Suite à la hausse des cours des céréales, engendrée par la guerre en Ukraine, le ministère de la Transition Écologique et de la Cohésion des Territoires a souhaité sécuriser financièrement les fédérations départementales ou interdépartementales des chasseurs et le fonds départemental d'indemnisation en Alsace-Moselle, dans leur mission d'indemnisation des dégâts de grand gibier. Il a mis en place un dispositif de soutien pour l'année 2022. Dans cette optique, un montant de 18,6 millions d'euros a été engagé. Ce dispositif exceptionnel s'inscrit dans le plan de résilience économique et social présenté par le Premier ministre le 16 mars 2022. 70% de cette aide exceptionnelle ont pu être versés en décembre 2022 et les soldes le seront avant l'été 2023. Le Gouvernement s'attachant par ailleurs à une réduction significative des dégâts de gibier qui pénalisent les agriculteurs, un protocole d'accord sur ce sujet a été signé le 1er mars 2023 avec la Fédération Nationale des Chasseurs. Cet accord, à la fois technique et financier, prévoit la mise en place de mesures sur trois ans permettant d'obtenir une baisse durable de 20 % à 30 % des dégâts de gibier en France et de rendre ainsi viable le système actuel d'indemnisation à la fois pour les agriculteurs et pour les chasseurs.

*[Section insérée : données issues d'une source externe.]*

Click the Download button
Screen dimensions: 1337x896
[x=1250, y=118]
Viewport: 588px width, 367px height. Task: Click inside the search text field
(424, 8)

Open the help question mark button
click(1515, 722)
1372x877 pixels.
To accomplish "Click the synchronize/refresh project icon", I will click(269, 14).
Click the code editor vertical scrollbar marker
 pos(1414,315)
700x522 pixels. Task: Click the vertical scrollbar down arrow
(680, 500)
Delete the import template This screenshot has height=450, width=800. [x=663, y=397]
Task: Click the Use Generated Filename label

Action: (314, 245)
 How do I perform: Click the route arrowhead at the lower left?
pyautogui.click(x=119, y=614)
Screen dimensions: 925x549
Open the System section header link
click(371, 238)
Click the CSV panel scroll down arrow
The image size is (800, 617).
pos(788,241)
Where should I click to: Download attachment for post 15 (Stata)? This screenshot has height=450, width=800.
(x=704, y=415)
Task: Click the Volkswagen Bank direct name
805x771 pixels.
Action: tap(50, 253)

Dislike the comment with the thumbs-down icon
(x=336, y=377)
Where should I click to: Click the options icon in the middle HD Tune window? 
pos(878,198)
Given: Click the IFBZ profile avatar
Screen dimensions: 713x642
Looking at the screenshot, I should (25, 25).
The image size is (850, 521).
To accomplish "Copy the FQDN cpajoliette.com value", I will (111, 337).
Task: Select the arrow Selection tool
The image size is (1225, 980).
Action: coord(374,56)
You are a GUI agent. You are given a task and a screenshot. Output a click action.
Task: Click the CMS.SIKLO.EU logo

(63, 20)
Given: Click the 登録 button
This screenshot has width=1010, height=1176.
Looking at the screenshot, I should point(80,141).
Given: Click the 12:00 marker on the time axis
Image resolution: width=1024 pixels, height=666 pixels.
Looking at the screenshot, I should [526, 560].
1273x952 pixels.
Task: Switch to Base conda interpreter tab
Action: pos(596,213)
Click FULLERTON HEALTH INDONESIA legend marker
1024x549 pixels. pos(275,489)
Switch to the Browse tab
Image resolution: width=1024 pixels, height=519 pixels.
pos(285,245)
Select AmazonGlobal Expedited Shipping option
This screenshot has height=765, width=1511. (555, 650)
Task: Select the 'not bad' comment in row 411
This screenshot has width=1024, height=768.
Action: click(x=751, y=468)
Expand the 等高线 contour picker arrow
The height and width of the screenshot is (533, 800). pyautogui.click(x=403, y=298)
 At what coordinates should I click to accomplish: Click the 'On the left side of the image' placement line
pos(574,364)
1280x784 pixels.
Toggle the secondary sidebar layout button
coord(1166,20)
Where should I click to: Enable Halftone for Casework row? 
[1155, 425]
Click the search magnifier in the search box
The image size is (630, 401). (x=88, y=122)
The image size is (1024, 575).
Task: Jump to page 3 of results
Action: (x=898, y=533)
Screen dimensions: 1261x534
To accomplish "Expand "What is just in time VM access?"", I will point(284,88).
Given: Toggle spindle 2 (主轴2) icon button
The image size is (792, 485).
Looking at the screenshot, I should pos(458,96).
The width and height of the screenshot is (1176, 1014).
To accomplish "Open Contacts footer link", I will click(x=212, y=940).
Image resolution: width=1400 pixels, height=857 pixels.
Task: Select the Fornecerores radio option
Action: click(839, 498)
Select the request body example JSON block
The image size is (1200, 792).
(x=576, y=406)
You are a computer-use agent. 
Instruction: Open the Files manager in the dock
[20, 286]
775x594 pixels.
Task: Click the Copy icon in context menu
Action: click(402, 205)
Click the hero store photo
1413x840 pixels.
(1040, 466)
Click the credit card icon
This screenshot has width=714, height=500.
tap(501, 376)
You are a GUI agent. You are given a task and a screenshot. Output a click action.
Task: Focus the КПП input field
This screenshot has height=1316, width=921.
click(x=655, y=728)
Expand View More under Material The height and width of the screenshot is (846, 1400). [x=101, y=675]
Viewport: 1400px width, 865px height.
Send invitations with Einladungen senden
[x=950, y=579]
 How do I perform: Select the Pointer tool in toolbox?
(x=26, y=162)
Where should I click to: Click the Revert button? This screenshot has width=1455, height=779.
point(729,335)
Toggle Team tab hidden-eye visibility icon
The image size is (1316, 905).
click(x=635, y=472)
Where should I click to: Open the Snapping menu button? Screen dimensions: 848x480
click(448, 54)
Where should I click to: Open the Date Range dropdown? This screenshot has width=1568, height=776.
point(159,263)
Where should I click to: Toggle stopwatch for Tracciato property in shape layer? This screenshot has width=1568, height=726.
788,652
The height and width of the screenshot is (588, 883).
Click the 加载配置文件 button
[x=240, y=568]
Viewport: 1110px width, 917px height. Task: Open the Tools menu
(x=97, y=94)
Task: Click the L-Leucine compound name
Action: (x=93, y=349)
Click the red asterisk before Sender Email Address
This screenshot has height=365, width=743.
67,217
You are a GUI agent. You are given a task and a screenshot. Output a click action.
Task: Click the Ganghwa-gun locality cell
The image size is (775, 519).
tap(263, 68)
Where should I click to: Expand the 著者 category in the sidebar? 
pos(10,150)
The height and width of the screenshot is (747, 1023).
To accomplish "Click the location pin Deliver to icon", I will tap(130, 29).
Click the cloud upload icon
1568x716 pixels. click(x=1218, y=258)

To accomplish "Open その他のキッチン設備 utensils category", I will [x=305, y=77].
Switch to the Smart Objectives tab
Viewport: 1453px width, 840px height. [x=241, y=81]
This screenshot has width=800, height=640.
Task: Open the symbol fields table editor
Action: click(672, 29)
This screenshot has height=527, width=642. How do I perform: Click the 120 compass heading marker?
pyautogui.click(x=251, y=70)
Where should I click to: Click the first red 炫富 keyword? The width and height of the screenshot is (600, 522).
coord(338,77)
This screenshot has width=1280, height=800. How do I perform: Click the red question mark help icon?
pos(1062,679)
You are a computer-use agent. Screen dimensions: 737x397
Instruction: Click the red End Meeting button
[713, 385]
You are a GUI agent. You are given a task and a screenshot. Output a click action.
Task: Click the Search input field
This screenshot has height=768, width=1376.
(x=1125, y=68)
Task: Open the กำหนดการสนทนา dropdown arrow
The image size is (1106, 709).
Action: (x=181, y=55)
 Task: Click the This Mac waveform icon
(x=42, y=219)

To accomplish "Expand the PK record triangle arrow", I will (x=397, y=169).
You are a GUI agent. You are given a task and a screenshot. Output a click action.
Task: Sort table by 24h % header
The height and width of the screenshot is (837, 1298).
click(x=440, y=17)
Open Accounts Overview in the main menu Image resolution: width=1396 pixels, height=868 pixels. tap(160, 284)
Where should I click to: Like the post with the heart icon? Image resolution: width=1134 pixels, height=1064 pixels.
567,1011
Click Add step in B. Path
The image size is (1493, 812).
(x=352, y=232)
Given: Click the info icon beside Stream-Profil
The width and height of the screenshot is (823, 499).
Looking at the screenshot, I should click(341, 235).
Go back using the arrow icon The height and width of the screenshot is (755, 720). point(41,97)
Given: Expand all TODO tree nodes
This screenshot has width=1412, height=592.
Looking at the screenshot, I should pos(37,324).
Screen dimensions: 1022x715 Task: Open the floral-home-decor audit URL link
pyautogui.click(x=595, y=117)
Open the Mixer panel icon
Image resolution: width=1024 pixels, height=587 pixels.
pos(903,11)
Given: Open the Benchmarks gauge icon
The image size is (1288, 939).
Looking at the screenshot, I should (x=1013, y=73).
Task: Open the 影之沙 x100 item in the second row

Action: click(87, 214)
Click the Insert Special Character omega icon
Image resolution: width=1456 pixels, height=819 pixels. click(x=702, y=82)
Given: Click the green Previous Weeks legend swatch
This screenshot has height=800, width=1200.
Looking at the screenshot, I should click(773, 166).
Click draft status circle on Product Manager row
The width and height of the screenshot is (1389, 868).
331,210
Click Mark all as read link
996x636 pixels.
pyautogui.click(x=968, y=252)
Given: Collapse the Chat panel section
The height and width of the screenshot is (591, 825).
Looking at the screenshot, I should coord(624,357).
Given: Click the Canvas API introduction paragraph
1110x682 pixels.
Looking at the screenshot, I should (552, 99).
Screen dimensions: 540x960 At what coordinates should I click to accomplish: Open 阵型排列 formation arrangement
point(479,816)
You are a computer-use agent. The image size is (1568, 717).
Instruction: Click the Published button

Cet accord se fonde sur une territorialisation importante des mesures techniques pour les adapter au contexte local et sur un dialogue renforcé entre les acteurs se fondant sur des données partagées sur les dégâts et les prélèvements. Les financements de l'Etat apportés pendant trois ans permettront d'outiller les fédérations de chasseurs pour la mise en oeuvre de cet accord.